[Stored data entries]
########
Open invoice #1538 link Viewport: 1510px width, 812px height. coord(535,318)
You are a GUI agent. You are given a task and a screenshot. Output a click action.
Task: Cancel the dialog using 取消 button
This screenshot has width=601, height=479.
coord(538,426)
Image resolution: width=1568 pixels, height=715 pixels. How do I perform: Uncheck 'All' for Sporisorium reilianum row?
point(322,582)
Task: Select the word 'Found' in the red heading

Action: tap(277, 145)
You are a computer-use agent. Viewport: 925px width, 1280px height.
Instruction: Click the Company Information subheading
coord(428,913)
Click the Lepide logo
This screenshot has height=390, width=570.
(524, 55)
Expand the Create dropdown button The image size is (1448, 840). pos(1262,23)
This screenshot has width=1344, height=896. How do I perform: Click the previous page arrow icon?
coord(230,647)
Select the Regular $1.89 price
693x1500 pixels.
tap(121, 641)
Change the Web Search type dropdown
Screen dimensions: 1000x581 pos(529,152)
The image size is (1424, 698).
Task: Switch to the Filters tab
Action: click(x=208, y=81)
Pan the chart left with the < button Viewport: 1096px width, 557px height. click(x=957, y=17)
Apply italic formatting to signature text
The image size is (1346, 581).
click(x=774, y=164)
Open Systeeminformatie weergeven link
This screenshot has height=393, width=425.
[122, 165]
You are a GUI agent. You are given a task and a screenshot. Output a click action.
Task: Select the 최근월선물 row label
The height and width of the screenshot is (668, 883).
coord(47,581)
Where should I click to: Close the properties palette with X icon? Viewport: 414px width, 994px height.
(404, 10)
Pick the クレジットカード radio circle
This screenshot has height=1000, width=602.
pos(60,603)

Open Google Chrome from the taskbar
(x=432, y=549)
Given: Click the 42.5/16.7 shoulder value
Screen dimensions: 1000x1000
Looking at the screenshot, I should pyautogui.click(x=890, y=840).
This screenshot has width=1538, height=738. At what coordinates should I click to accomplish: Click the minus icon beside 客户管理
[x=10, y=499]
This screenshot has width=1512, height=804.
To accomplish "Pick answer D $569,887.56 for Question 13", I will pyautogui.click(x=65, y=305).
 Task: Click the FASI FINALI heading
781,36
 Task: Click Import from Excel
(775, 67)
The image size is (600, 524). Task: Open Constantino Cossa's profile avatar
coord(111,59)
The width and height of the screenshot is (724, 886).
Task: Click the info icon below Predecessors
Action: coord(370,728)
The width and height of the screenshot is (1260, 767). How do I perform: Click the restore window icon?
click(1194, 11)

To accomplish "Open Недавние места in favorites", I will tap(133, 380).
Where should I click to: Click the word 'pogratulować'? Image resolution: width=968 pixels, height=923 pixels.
########
> [Exercise instructions]:
Each entry shown above must be retyped word for word.

> [Response for this exercise]:
Open invoice #1538 link Viewport: 1510px width, 812px height. coord(535,318)
You are a GUI agent. You are given a task and a screenshot. Output a click action.
Task: Cancel the dialog using 取消 button
This screenshot has width=601, height=479.
coord(538,426)
Image resolution: width=1568 pixels, height=715 pixels. How do I perform: Uncheck 'All' for Sporisorium reilianum row?
point(322,582)
Task: Select the word 'Found' in the red heading

Action: tap(277, 145)
You are a computer-use agent. Viewport: 925px width, 1280px height.
Instruction: Click the Company Information subheading
coord(428,913)
Click the Lepide logo
This screenshot has height=390, width=570.
(524, 55)
Expand the Create dropdown button The image size is (1448, 840). pos(1262,23)
This screenshot has width=1344, height=896. How do I perform: Click the previous page arrow icon?
coord(230,647)
Select the Regular $1.89 price
693x1500 pixels.
tap(121, 641)
Change the Web Search type dropdown
Screen dimensions: 1000x581 pos(529,152)
The image size is (1424, 698).
Task: Switch to the Filters tab
Action: click(x=208, y=81)
Pan the chart left with the < button Viewport: 1096px width, 557px height. click(x=957, y=17)
Apply italic formatting to signature text
The image size is (1346, 581).
click(x=774, y=164)
Open Systeeminformatie weergeven link
This screenshot has height=393, width=425.
[122, 165]
You are a GUI agent. You are given a task and a screenshot. Output a click action.
Task: Select the 최근월선물 row label
The height and width of the screenshot is (668, 883).
coord(47,581)
Where should I click to: Close the properties palette with X icon? Viewport: 414px width, 994px height.
(404, 10)
Pick the クレジットカード radio circle
This screenshot has height=1000, width=602.
pos(60,603)

Open Google Chrome from the taskbar
(x=432, y=549)
Given: Click the 42.5/16.7 shoulder value
Screen dimensions: 1000x1000
Looking at the screenshot, I should pyautogui.click(x=890, y=840).
This screenshot has width=1538, height=738. At what coordinates should I click to accomplish: Click the minus icon beside 客户管理
[x=10, y=499]
This screenshot has width=1512, height=804.
To accomplish "Pick answer D $569,887.56 for Question 13", I will pyautogui.click(x=65, y=305).
 Task: Click the FASI FINALI heading
781,36
 Task: Click Import from Excel
(775, 67)
The image size is (600, 524). Task: Open Constantino Cossa's profile avatar
coord(111,59)
The width and height of the screenshot is (724, 886).
Task: Click the info icon below Predecessors
Action: coord(370,728)
The width and height of the screenshot is (1260, 767). How do I perform: Click the restore window icon?
click(1194, 11)

To accomplish "Open Недавние места in favorites", I will tap(133, 380).
Where should I click to: Click the word 'pogratulować'? Image resolution: width=968 pixels, height=923 pixels.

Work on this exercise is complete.